We gaan terug naar het Lyabi Hauz en lopen richting de Ulug Beg Madrassa gebouwd in 1417 door de kleinzoon van Timur. Wij vinden de binnenplaats niet erg indrukwekkend en gaan naar het tegenovergelegen Abd al-Aziz Khan Madrassa (1652). Deze heeft een indrukwekkende ingang beschilderd met vele kleuren. Binnen is een ruimte die is ingericht als museum voor houtsnijkunst, maar interessanter zijn de muren en het dak die beschilderd en betegeld zijn met mozaïeken en gekleurde stalactieten. Zoals overal is de binnenplaats omgetoverd tot souvenirwinkel. We wisselen geld bij een nerveus ogende man, elk briefje wordt nageteld. Hij wil ook nog wel een 2 euro munt van ons kopen voor zijn verzameling en zijn vrouw kan volgens hem heerlijk koken. We zeggen dat we misschien nog wel terug komen. Het nabijgelegen Poi Kaylon is de trekpleister van Bukhara. Het plein wordt gedomineerd door de 45 meter hoge Poylon Minaret (1127) en moet toen het hoogste vrijstaande bouwwerk ter wereld zijn geweest. Links van de minaret ligt het Mir-i Arab Madrassa, welke nog steeds in gebruik is en alleen vanaf de ingang kan worden bezichtigd.
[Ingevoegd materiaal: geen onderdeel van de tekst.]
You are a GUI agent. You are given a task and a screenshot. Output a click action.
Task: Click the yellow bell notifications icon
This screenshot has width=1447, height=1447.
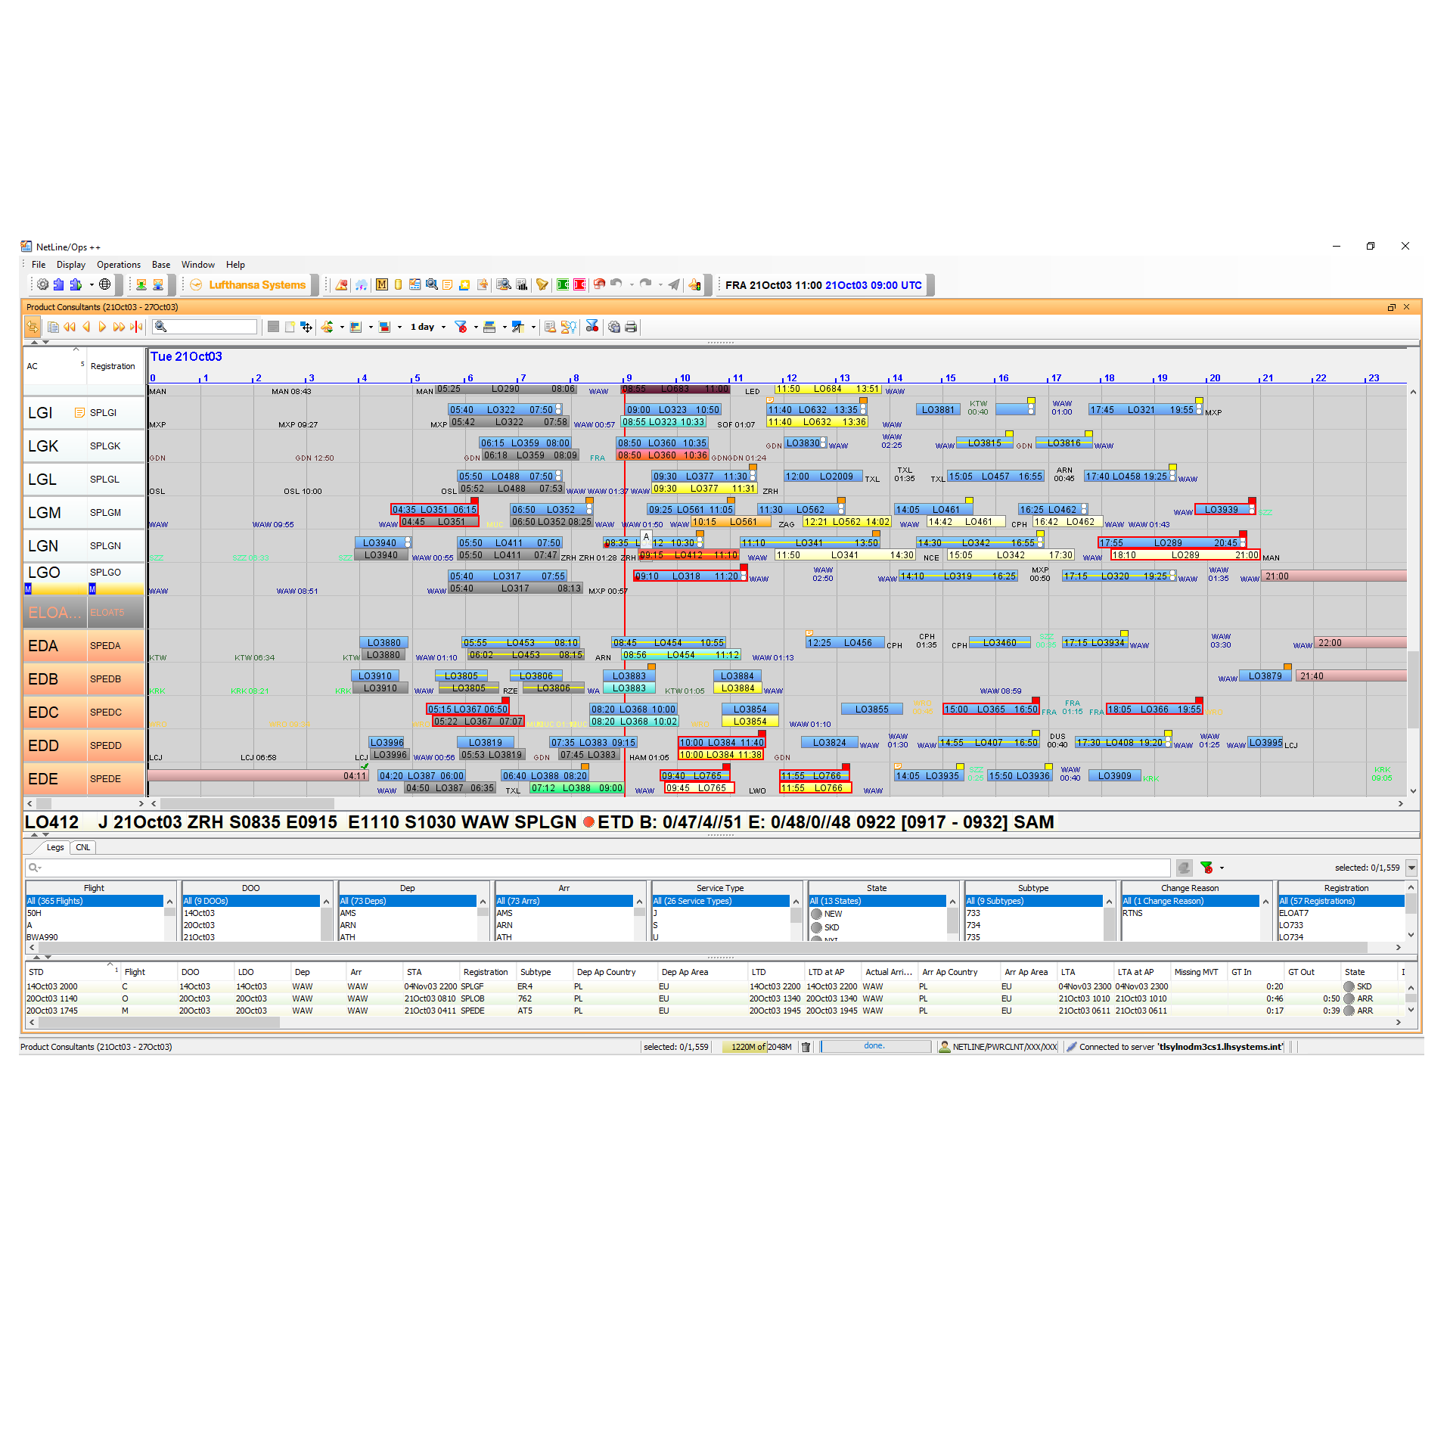click(x=542, y=285)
Deze madrassa is gebouwd door de verkoop van 3000 Perzische slaven in de 16e eeuw. De school wordt gezien als een van de beste in de Arabische wereld. Aan de andere kant van het plein ligt de Kaylon Moskee die plaats biedt aan 10.000 gelovigen en op de fundamenten staat van een oude moskee uit de 8e eeuw. Deze is helaas verloren gegaan toen de grote Ghengis Khan de stad veroverde. De Moskee bestaat uit een groot plein met aan het hoofd een koepel die als geluidsversterker voor de Iman dient. Aan de zijkant bevinden zich 208 kolommen en 288 koepels.
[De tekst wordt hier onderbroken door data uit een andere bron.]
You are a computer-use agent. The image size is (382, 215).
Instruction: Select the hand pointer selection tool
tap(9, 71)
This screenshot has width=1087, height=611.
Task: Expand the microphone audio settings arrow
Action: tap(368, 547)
Naast de moskee is een juwelenbazaar waar we overheen lopen, maar het meeste is goud en de oorbellen zijn heel erg groot. We eten een Oezbeekse hot-dog en lopen door naar de Ark. Dit is een fort uit de 5e of 6e eeuw en het meeste van wat er nu nog staat uit de 16e. In 1920 zijn 80% van de gebouwen afgebrand, vermoedelijk het werk van Bolsjewieken. We betalen de entreeprijs, die vandaag lager is doordat de meeste musea gesloten zijn. Wij klimmen naar boven, van waar je een mooi uitzicht hebt op dit deel van de stad. Om heel eerlijk te zijn valt er vandaag niet veel in de Ark te zien, alles zit op slot en dan blijven alleen een paar witte gebouwen over. Teleurgesteld staan we een kwartier later weer beneden. We gaan terug naar de guesthouse om in de binnenplaats wat verkoeling te zoeken. ’s Avonds arriveren er twee groepen Fransen, die gelukkig snel weer vertrekken voor hun diner. Wij doen het lekker rustig aan en lezen en computeren wat onder het genot van een kopje thee.
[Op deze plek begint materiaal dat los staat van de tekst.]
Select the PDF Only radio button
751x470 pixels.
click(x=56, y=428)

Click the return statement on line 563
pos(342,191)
Hoewel Bukhara een prachtig centrum heeft wordt het ook gedomineerd door de tourgroepen en het daarbij horende toerisme. We zien heel veel Franse groepen van 50 en 60-plussers, en ook wat Duitsers, Spanjaarden en Portugezen. Nederlanders zijn de opvallende afwezigen. Veel alleenreizenden en jongeren zien we niet, diegenen die we zien zijn vooral wat oudere stellen die met een privégids op stap zijn. Je merkt dat de tourgroepen de prijzen in de stad opdrijven door met hun dollars te strooien, bijvoorbeeld aan de te hoge prijzen van het eten en de souvenirs, die veel hoger zijn als in Tashkent. De mensen zijn heel erg vriendelijk en behulpzaam, taxichauffeurs helpen overal je backpack op je rug te doen, iets wat wij nog nergens hebben meegemaakt. Toch merk je ook dat ze als ze kunnen je proberen op te lichten, bijvoorbeeld in restaurants door met een bedrag te komen wat helemaal niet kan. Dan gaan ze terugrekenen op de rekenmachine en is het ineens lager.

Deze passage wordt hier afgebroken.